* Task statement *
Using the records below, transcribe word for word the stretch from the line that contains "Advance calendar with right arrow chevron" through the line that contains "Given: Show followers via the person icon", both end lines included, and nothing else.

(Material for this exercise)

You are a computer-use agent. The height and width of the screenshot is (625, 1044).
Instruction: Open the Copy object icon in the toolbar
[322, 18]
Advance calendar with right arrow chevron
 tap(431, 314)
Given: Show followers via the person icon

(End Material for this exercise)
(Material for this exercise)

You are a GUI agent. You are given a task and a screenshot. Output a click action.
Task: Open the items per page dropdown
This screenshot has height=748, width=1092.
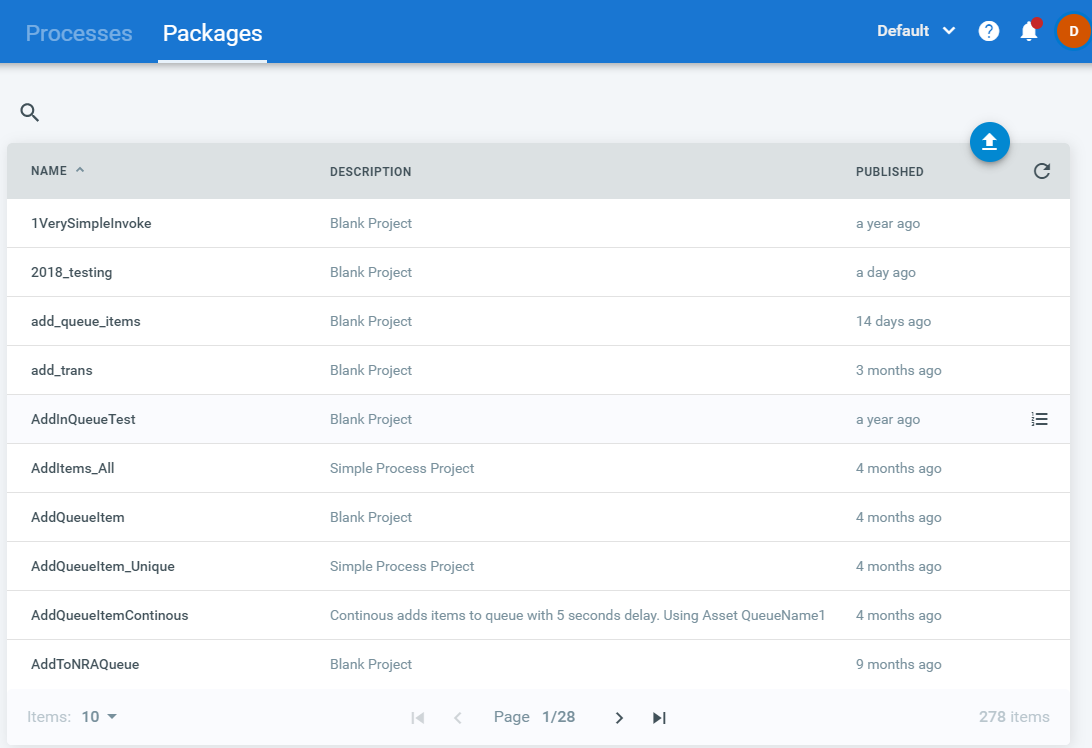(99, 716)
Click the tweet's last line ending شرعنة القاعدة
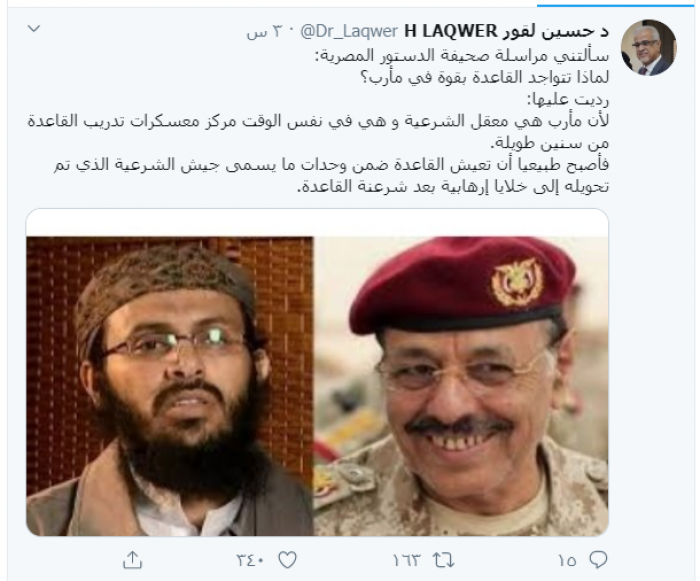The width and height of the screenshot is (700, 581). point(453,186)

(End Material for this exercise)
(Material for this exercise)

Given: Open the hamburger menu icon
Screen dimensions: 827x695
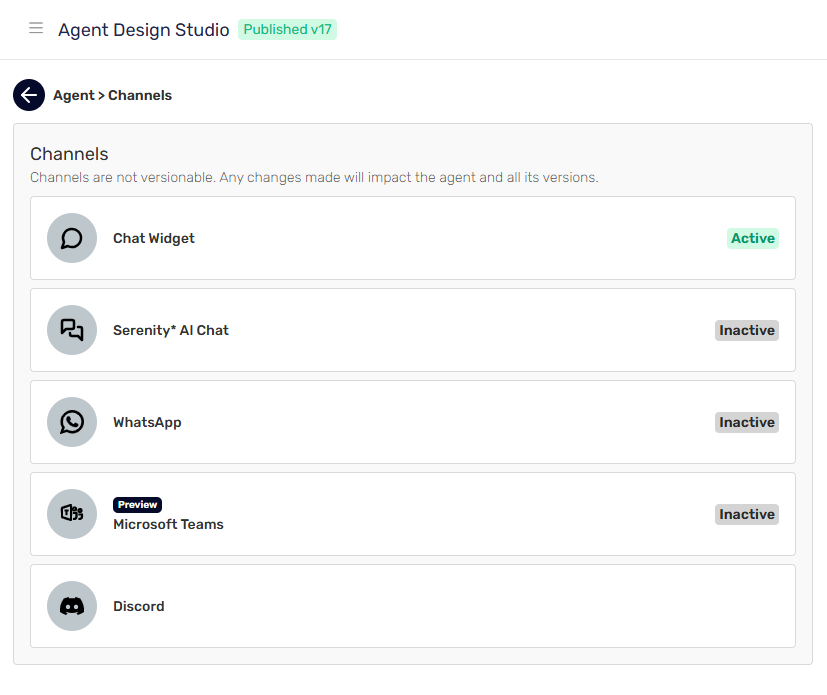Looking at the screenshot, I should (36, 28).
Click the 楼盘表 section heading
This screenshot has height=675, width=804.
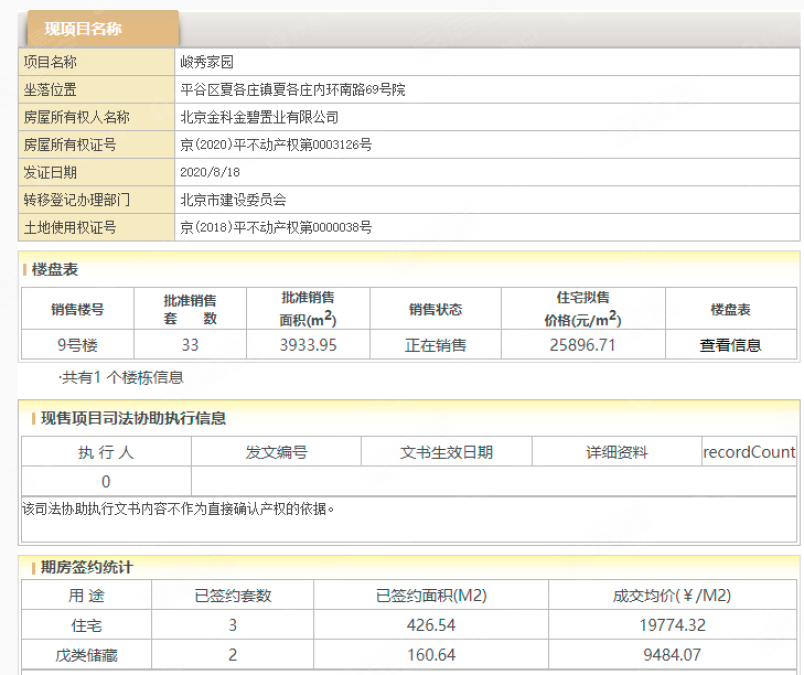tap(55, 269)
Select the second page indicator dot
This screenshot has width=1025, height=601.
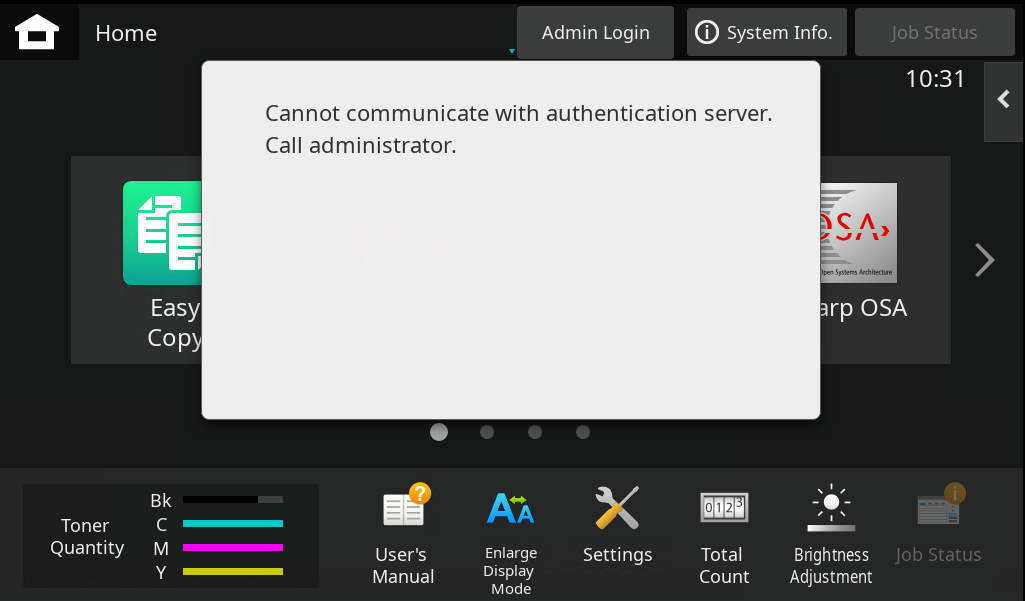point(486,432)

(End Material for this exercise)

* Solution to this task *
Advance calendar with right arrow chevron
 tap(431, 314)
Given: Show followers via the person icon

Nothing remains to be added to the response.